In the text on Albrecht Durer's journeyman years below, rewrite the portion starting at "Text copyright ©" and ending at "right after Easter.", swapping "Easter" for "Christmas".

- Document:
— begin —
The Secrets of The Beginning of the Great Hoax – Part 2

Text copyright © Dec 10, 2012 Dr. Elizabeth A. Garner, All Rights Reserved


We actually have almost no information as to where Albrecht Durer went for his four years of journeymanship (known as the Wanderjarhe-the wandering years) that is totally reliable.  There’s no information in Durer’s own handwriting and bits and pieces have been pieced together from the writings of others, all of which could have been embellished. What follows is the best conclusion from sparse evidence. Durer left Nuremberg in April 1490, right after Easter.

Based upon other’s writings, Durer headed towards Cologne, where his cousin Niklas Durer was working as a goldsmith and then headed to try to get employment with the famous artist Martin Schongauer in Colmar. Unfortunately, by the time Durer had reached Schongauer’s workshop, Schongauer had died.  Schongauer’s brothers were extremely hospitable to Durer under the circumstances.
— end —
- Given information:
— begin —
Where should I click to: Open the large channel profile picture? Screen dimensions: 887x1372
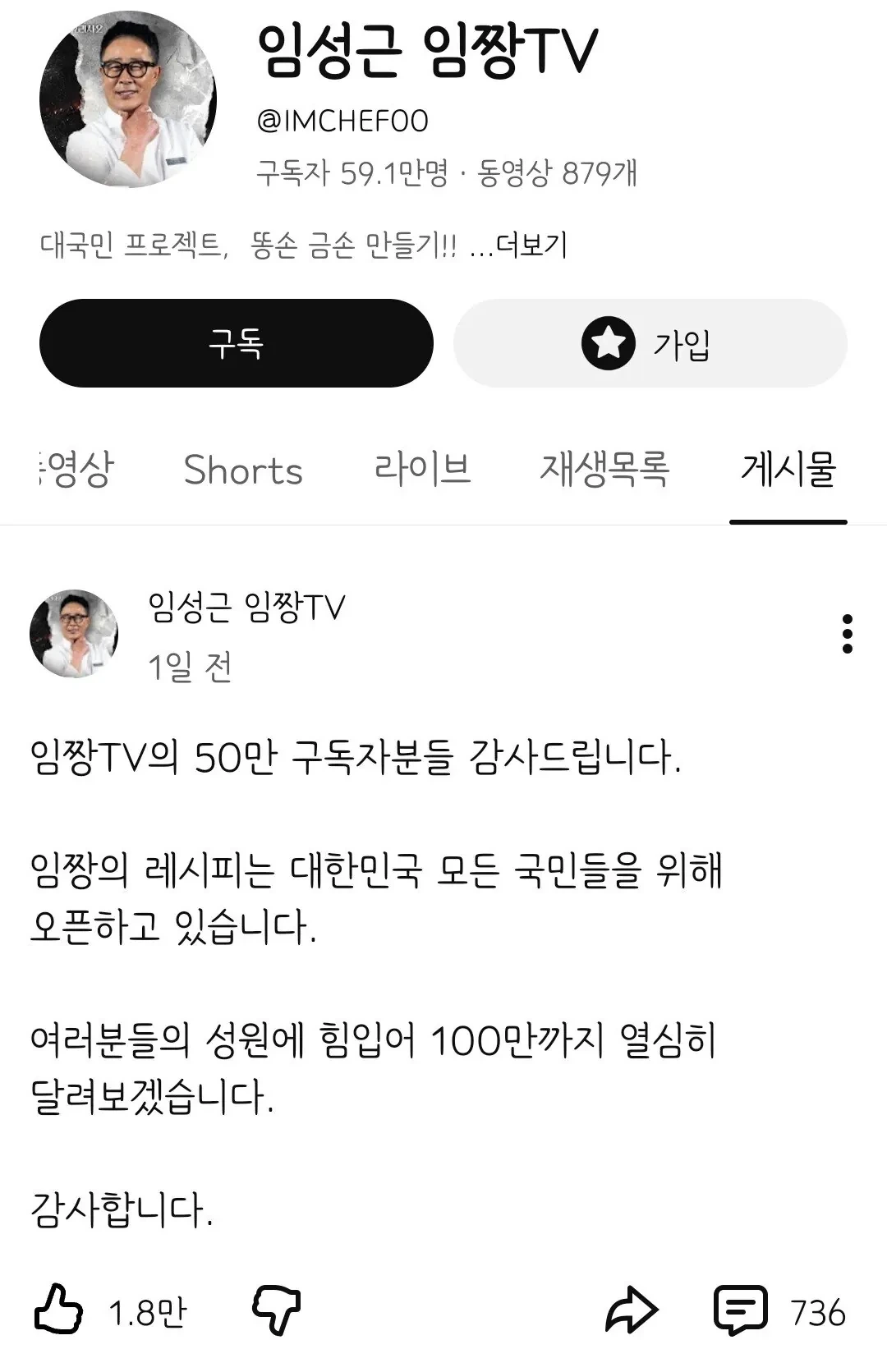click(x=128, y=99)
— end —
- The reply:
Text copyright © Dec 10, 2012 Dr. Elizabeth A. Garner, All Rights Reserved


We actually have almost no information as to where Albrecht Durer went for his four years of journeymanship (known as the Wanderjarhe-the wandering years) that is totally reliable.  There’s no information in Durer’s own handwriting and bits and pieces have been pieced together from the writings of others, all of which could have been embellished. What follows is the best conclusion from sparse evidence. Durer left Nuremberg in April 1490, right after Christmas.